Op de beelden is te zien dat aangevers [slachtoffer 2] en [slachtoffer 1] bij verdachte en zijn medeverdachten [verdachte 4], [verdachte 2] en [verdachte 1] staan. Er is een woordenwisseling gaande tussen [slachtoffer 2] en [slachtoffer 1] enerzijds en medeverdachten [verdachte 1] en [verdachte 2] anderzijds. Verdachte en medeverdachte [verdachte 4] hebben een telefoon in hun handen en bemoeien zich niet met de woordenwisseling. Vervolgens lopen [slachtoffer 2] en [slachtoffer 1] uit beeld. Medeverdachten [verdachte 1] en [verdachte 2] lopen achter [slachtoffer 2] en [slachtoffer 1] aan. Even later lopen ook verdachte en medeverdachte [verdachte 4] achter [slachtoffer 2] en [slachtoffer 1] aan.

::::

### Jouw opdrachten
A. Schrijf uit het tekstfragment letterlijk het stuk over dat loopt van "Op de beelden" tot en met "4] achter [slachtoffer 2] en [slachtoffer 1] aan.".
B. Laat alstublieft elke regel uit de vermeldingen zien waarin de tekenreeks "section" voorkomt, waarbij hoofdletters en kleine letters verschil maken.
Het tekstfragment en de vermeldingen hebben niets met elkaar te maken.

### Aangeleverde vermeldingen
::::

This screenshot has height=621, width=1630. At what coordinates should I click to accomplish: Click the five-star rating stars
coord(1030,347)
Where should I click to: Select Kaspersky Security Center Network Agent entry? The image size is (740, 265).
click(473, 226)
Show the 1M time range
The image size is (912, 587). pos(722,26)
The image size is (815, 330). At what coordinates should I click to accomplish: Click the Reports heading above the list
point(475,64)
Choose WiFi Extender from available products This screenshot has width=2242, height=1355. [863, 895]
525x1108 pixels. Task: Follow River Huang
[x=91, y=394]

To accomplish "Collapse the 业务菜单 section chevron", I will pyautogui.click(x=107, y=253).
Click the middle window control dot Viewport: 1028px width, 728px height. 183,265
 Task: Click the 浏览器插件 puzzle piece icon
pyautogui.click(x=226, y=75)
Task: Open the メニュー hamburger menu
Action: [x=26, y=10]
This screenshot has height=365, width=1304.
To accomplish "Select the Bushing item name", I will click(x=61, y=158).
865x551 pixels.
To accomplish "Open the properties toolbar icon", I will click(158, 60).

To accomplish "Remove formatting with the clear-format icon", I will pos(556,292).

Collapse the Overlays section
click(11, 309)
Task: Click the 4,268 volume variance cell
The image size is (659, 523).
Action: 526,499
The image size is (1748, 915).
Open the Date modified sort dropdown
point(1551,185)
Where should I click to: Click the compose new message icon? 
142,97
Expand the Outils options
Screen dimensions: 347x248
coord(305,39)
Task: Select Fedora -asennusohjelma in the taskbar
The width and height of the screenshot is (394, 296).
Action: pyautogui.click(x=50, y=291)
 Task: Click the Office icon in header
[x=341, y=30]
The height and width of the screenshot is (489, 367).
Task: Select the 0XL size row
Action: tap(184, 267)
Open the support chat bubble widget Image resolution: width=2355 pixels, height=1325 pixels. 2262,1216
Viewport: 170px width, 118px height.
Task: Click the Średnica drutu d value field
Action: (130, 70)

::::

### Uitvoer
A.
Op de beelden is te zien dat aangevers [slachtoffer 2] en [slachtoffer 1] bij verdachte en zijn medeverdachten [verdachte 4], [verdachte 2] en [verdachte 1] staan. Er is een woordenwisseling gaande tussen [slachtoffer 2] en [slachtoffer 1] enerzijds en medeverdachten [verdachte 1] en [verdachte 2] anderzijds. Verdachte en medeverdachte [verdachte 4] hebben een telefoon in hun handen en bemoeien zich niet met de woordenwisseling. Vervolgens lopen [slachtoffer 2] en [slachtoffer 1] uit beeld. Medeverdachten [verdachte 1] en [verdachte 2] lopen achter [slachtoffer 2] en [slachtoffer 1] aan. Even later lopen ook verdachte en medeverdachte [verdachte 4] achter [slachtoffer 2] en [slachtoffer 1] aan.

B.
To accomplish "Collapse the 业务菜单 section chevron", I will pyautogui.click(x=107, y=253).
Collapse the Overlays section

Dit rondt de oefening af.